Consignes:
A – Présentez sous forme de liste le paragraphe du texte à lire qui commence par « Le dernier alinéa de l’article 68 », sans perdre ses informations essentielles.
B – Relevez dans le texte à lire toutes les réformes que le garde des sceaux énumère pour montrer le bilan du Gouvernement en matière constitutionnelle et organique.

Texte à lire:
================================
Son objet est strictement politique, au sens le plus noble qui soit : il s’agit de se prononcer sur la dignité du titulaire de la fonction à exercer celle-ci, et seule la représentation nationale peut légitimement interrompre un mandat directement confié par le peuple à la personne du chef de l’État.

Le dernier alinéa de l’article 68 de la Constitution renvoie à une loi organique la fixation de ses modalités d’application, qu’il s’agisse des conditions de recevabilité des résolutions tendant à la réunion de la Haute Cour, des modalités d’examen de ces propositions ou encore du déroulement des débats devant la Haute Cour.

C’est bien l’objet de la proposition de loi organique que M. Patriat vient de présenter devant le Sénat que de répondre à ces questions.

Comme cela a également été rappelé, ce texte a déjà été débattu au sein de cette assemblée. Il avait alors été renvoyé en commission au motif que le Gouvernement allait présenter un projet de loi organique. C’est ce qu’il a fait le 22 décembre 2010 en adoptant un texte en conseil des ministres et en le déposant sur le bureau de l’Assemblée nationale.

M. Pierre-Yves Collombat. Il en a fallu du temps !

M. François Patriat. Ce texte n’a pas vu le jour !

M. Michel Mercier, garde des sceaux. Il est déposé, et il va être discuté.

M. Pierre-Yves Collombat. Il a été déposé… et bien posé ! (Sourires.)

M. Michel Mercier, garde des sceaux. Je constate aujourd’hui votre impatience à débattre de ces sujets, mais rappelons que, grâce au soutien de sa majorité parlementaire, le Gouvernement n’a pas manqué d’agir en matière constitutionnelle et organique et que son bilan n’est pas mince ! Songeons à la question prioritaire de constitutionnalité, au Défenseur des droits, à la saisine du Conseil supérieur de la magistrature par les justiciables, à la modernisation du travail parlementaire,…

M. Michel Mercier, garde des sceaux. …à l’institution d’un nouveau mode de contrôle sur les nominations du Président de la République…

M. François Patriat. Ça, n’en parlons pas trop…

M. Michel Mercier, garde des sceaux. De telles réformes demandent du temps et d’ailleurs, depuis un an, je suis moi-même venu très souvent devant le Sénat défendre des projets de loi.

M. Jean-Jacques Hyest. C’est vrai !

M. Michel Mercier, garde des sceaux. C’est bien la preuve que le Gouvernement travaillait et que sa majorité le soutenait.
================================
Liste des données:
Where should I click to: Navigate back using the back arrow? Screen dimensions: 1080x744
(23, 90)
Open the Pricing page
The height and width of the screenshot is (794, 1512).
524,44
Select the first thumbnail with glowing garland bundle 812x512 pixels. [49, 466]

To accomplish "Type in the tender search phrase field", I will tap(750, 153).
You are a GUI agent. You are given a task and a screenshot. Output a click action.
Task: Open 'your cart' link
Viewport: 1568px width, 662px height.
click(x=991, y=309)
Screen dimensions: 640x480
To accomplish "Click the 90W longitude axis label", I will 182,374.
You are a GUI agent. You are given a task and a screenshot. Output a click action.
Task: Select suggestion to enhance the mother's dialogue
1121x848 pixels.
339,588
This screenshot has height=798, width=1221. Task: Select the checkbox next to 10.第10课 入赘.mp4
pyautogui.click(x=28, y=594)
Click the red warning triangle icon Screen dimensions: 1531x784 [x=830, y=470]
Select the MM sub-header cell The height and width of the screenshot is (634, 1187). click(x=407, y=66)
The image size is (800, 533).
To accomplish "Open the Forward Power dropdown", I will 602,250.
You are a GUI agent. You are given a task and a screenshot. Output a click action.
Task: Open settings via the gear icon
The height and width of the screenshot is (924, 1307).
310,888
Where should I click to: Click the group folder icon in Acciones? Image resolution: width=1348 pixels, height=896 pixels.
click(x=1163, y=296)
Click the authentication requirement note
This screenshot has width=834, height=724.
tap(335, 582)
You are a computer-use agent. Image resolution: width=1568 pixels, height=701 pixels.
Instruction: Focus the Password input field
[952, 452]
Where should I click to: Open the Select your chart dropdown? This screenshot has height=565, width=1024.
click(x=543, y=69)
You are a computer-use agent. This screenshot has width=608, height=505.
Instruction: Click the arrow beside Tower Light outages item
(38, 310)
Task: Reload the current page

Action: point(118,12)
================================
Réponses par consigne:
A –
Le dernier alinéa de l’article 68 de la Constitution confie à une loi organique le soin de fixer :
- les conditions de recevabilité des résolutions tendant à la réunion de la Haute Cour ;
- les modalités d’examen de ces propositions ;
- le déroulement des débats devant la Haute Cour.

B –
- la question prioritaire de constitutionnalité
- le Défenseur des droits
- la saisine du Conseil supérieur de la magistrature par les justiciables
- la modernisation du travail parlementaire
- l’institution d’un nouveau mode de contrôle sur les nominations du Président de la République